Living on ul. Śliska when the Nazis invaded Poland, he and his family were imprisoned inside what was to become the biggest ghetto in Europe. Continuing to scrape a living as a musician in the many ghetto cafés, he paints a vivid picture of epidemics, infestations, starvation and overcrowding. Having survived ‘selection’ for so long, Szpilman and his family were finally rounded up on August 16, 1942. Taken to the Umschlagplatz, Szpilman managed to escape the transportations to Treblinka death camp when he was hauled out of a cattle truck by a policeman who had recognised him. The rest of his family were not so lucky.
The remainder of his war days were spent working in a slave-labour unit, building a German barracks on ul. Narbutta 8 (now rundown flats), before escaping and hiding in locations around the city (including ul. Noakowskiego 10 and ul. Pulawska 83 to mention a few). To this day, all the addresses mentioned remain standing. The dying days of the war saw Szpilman living in increasing despair, weakened by starvation and ill health. He was only saved from certain death when a Nazi officer, Captain Wilm Hosenfeld, discovered him scavenging in the ruins of his hiding spot on al. Niepodległości 223 and fed and watered him. In a surreal twist of irony, whereas Szpilman resumed his career as a successful composer after the war, his German guardian angel died in the captivity of a Soviet labour camp.

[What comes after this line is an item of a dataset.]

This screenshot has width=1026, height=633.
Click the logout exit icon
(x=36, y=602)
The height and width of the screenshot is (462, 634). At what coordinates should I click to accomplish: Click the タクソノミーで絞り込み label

His book was published shortly after the war, originally titled ‘Death of a city’. Censored by the communists, Szpilman’s story was soon forgotten, and he continued to ply his trade as a pianist - even founding the Sopot Song Festival in 1961. It was only when his son, Andrzej, discovered his fathers dusty manuscripts that the book was re-published in 1998 and led to the creation of 'The Pianist'. Szpilman himself passed away in Warsaw on July 6, 2000.
Filming of The Pianist began on February 19, 2001 and primarily took place in the Babelsberg Studios in Berlin and the streets of Warsaw (ul. Nowy Świat, Krakowskie Przedmieście, ul. Kozia and the district of Praga, specifically ul. Mała and ul. Stalowa were all used for shooting). Starring Adrien Brody (Summer of Sam, Bread and Roses) the audition for the lead role was originally advertised in the Guardian newspaper and attracted over 1,400 applicants, including one from a black woman and one from a Chinese woman. Director Roman Polański, rather astutely, chose Brody ahead of the rest. Losing over 14kg for the role, Brody puts in an inspired and powerful performance, cementing his status as a rising star.